- **Exercise instructions**
Please list as numbered lines the part of the entries that opens with the line containing "Given: Click the" and closes with the line containing "tap(44, 230)", skipping blank lines and leaving out the pictures.

######

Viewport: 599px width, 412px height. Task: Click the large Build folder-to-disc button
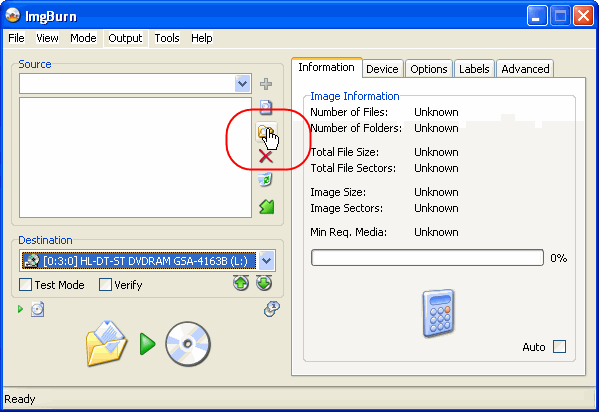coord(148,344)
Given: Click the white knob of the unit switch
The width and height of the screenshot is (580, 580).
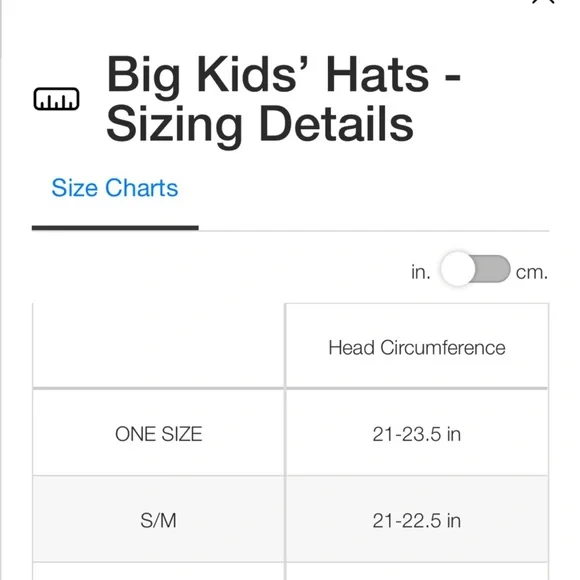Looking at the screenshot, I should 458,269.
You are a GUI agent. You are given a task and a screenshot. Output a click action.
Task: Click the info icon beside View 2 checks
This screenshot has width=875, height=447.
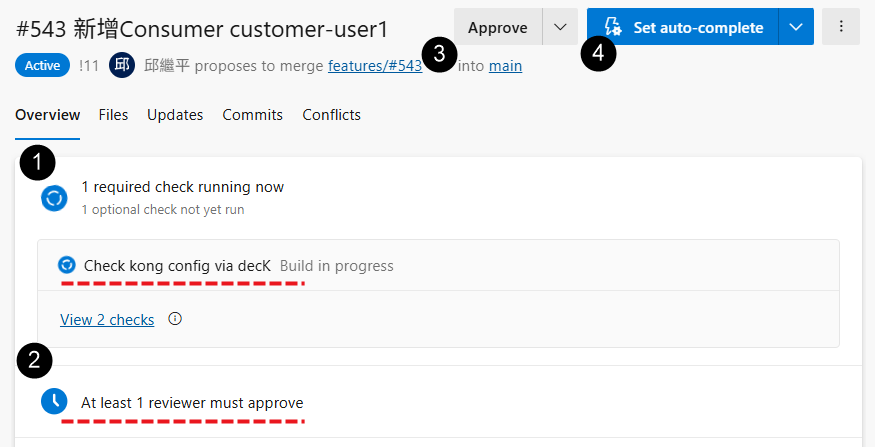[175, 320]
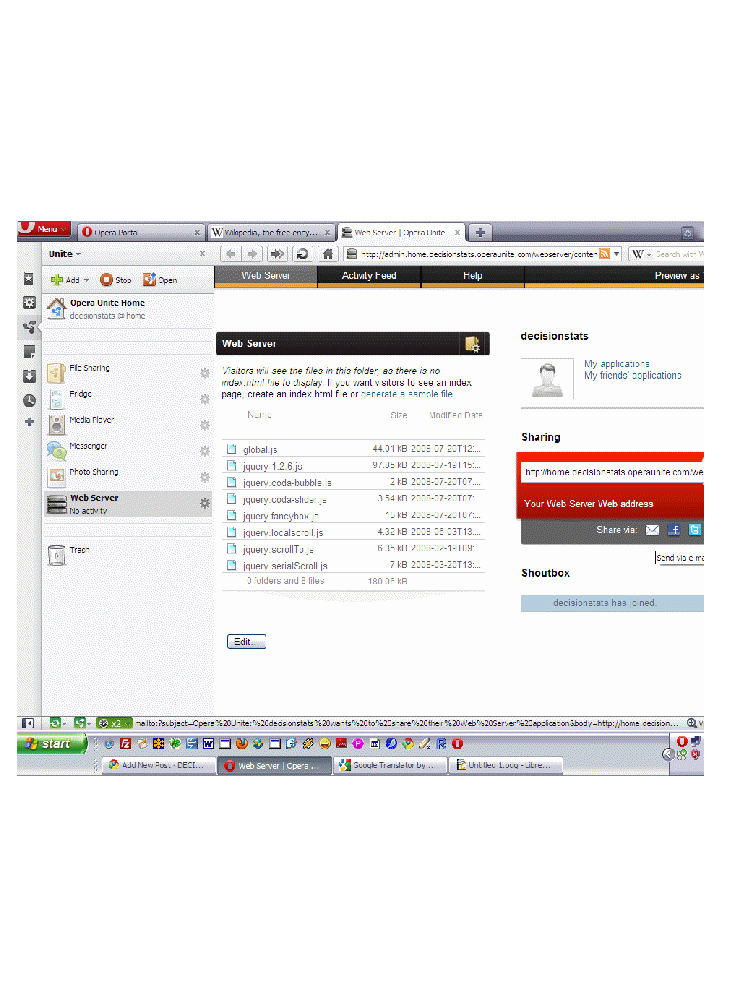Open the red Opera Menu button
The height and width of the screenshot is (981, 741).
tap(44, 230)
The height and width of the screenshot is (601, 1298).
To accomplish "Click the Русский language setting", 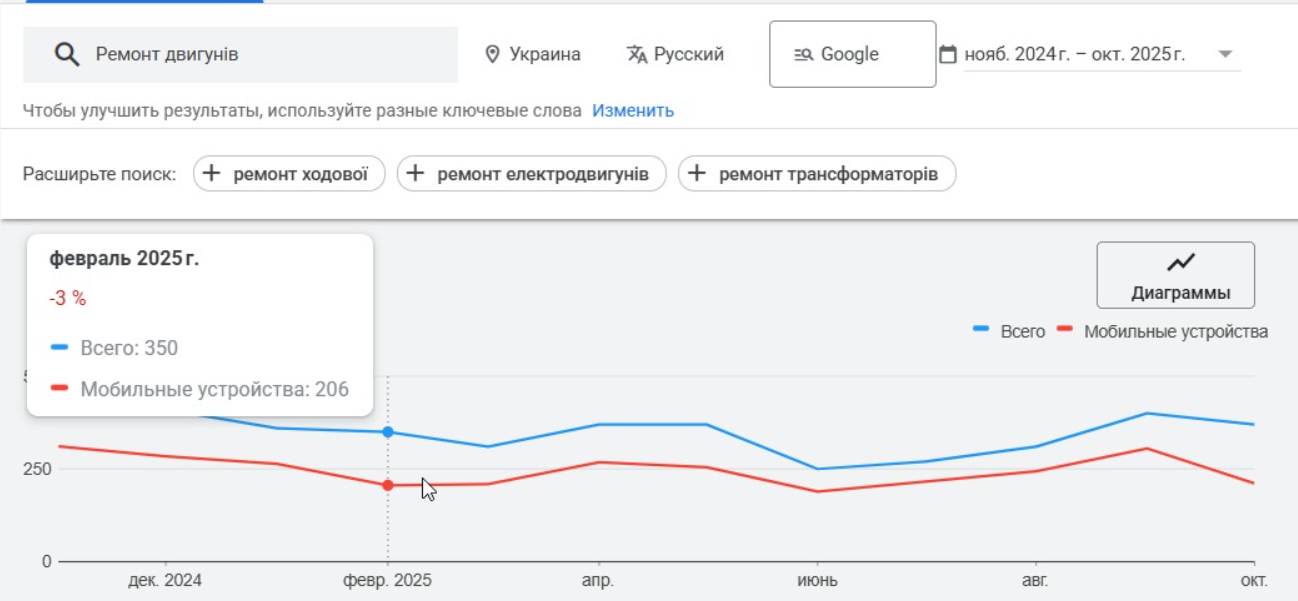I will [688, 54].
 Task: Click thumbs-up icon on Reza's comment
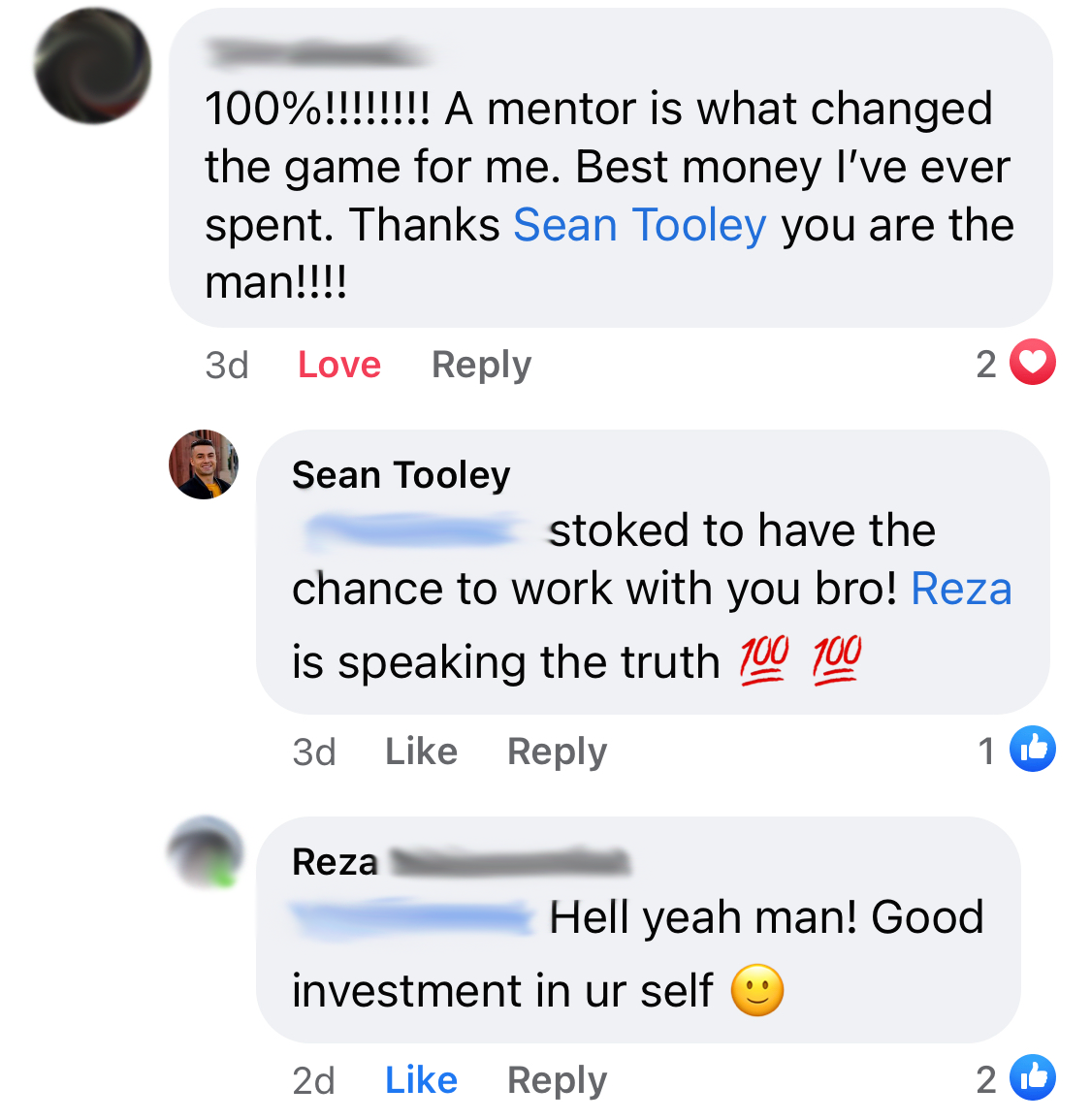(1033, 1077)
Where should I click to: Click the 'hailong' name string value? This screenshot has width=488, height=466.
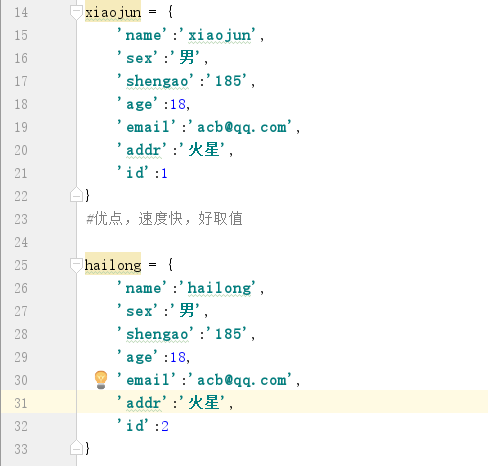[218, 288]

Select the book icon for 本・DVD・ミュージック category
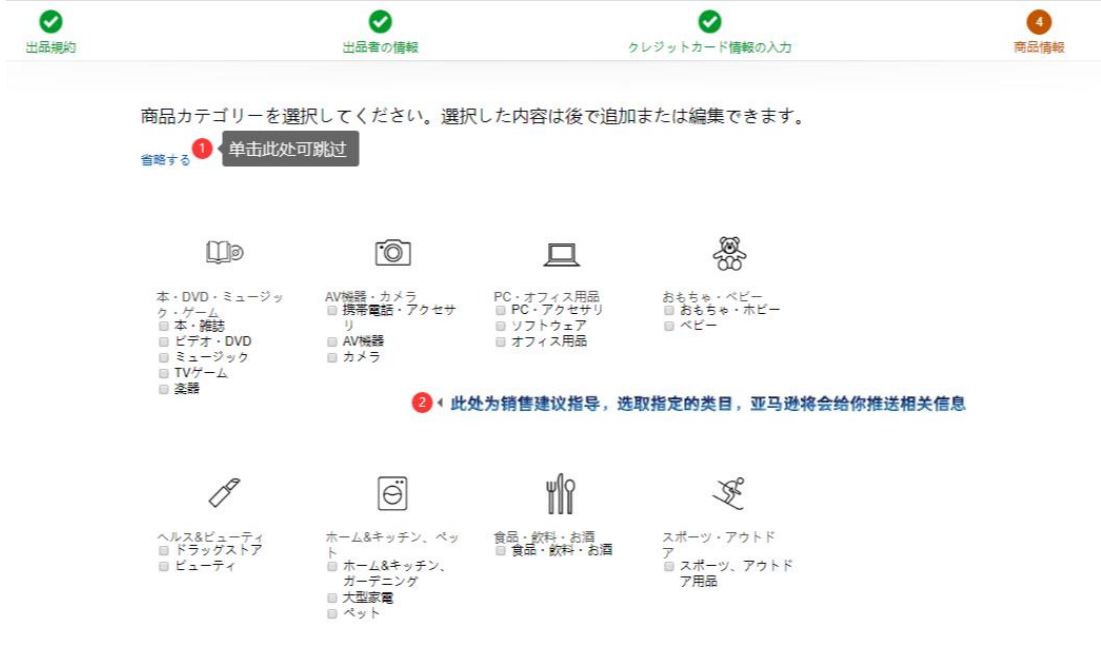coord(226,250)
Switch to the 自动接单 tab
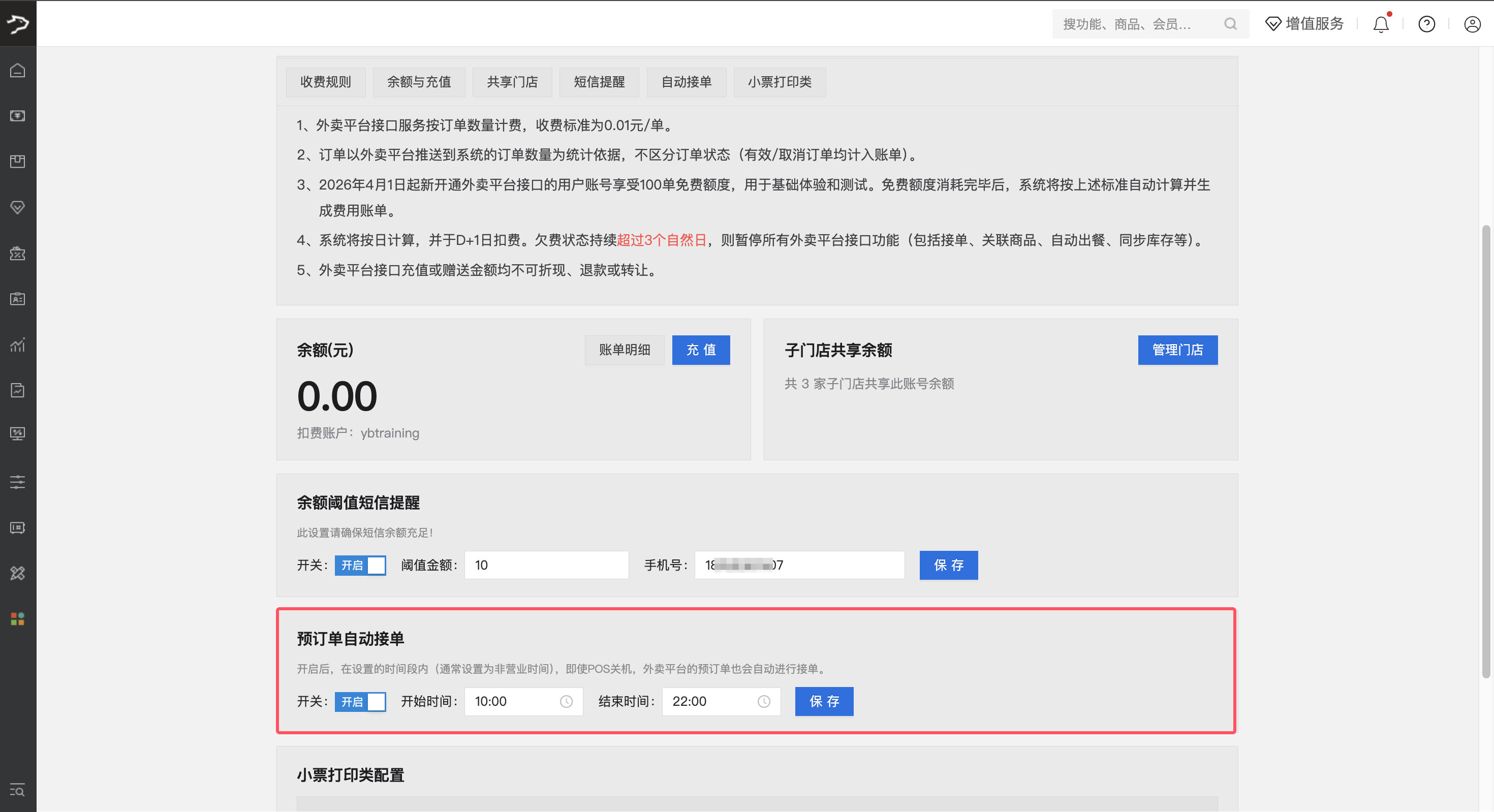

######

- **Finished task**
1. Given: Click the white knob of the unit switch
2. The width and height of the screenshot is (580, 580).
3. Looking at the screenshot, I should 458,269.
4. You are a GUI agent. You are given a task and a screenshot. Output a click action.
5. Task: Click the info icon beside View 2 checks
6. This screenshot has width=875, height=447.
7. [175, 320]
8. Open the red Opera Menu button
9. The height and width of the screenshot is (981, 741).
10. tap(44, 230)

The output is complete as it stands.